American politician (born 1943)

Glenn Earl Trowbridge (born September 22, 1943) is an American politician. He served as a Republican member of the Nevada Assembly from 2014 until 2016.

==Early life==
Trowbridge was born on September 22, 1943, in Charleston, West Virginia.

Trowbridge graduated from San Diego State University, where he received a bachelor of science in psychology. He received a master in business administration from the National University.

==Career==
Between 1979 and 2001, Trowbridge was director of human resources for Clark County, Nevada, followed by director of its parks and recreation department. He later worked for Safe Nest, a non-profit organization which helps victims of domestic violence.

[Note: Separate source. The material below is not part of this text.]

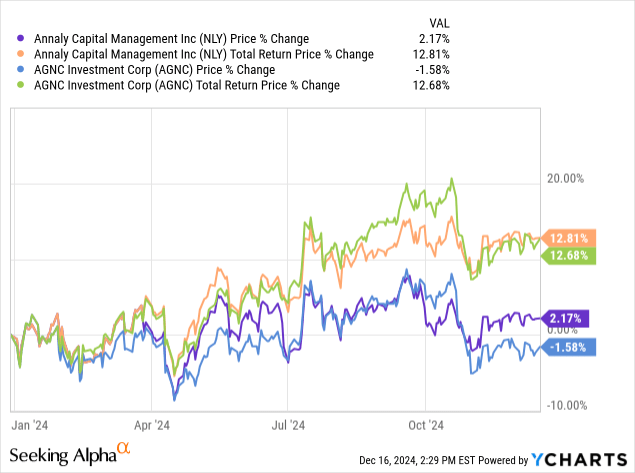Click the purple NLY Price legend dot
Screen dimensions: 635x473
[10, 37]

Trowbridge served as a Republican member of the Nevada Assembly. He was appointed to this position due to the vacancy left by Wesley Duncan. He is a member of the National Rifle Association (NRA).

==Electoral history==
Trowbridge ran for office at least two times before his appointment to the Assembly. He was the Republican nominee for Assembly seat 20 back in 1982. He lost to Democratic incumbent Robert G. Craddock by a margin of 54-43%. He also ran for Las Vegas City Council in 2009, narrowly losing to Stavros Anthony 50.08-49.92%. In the June 16 primary, Trowbridge lost to businessman Jim Marchant by a margin of 62.5-37.5%. His loss attributed to his support of a state commerce tax that was proposed and signed into law by Nevada Governor Brian Sandoval.

==Personal life==
Trowbridge married Patricia Lynn Hill. They have a son, Thomas. They reside in Las Vegas, Nevada.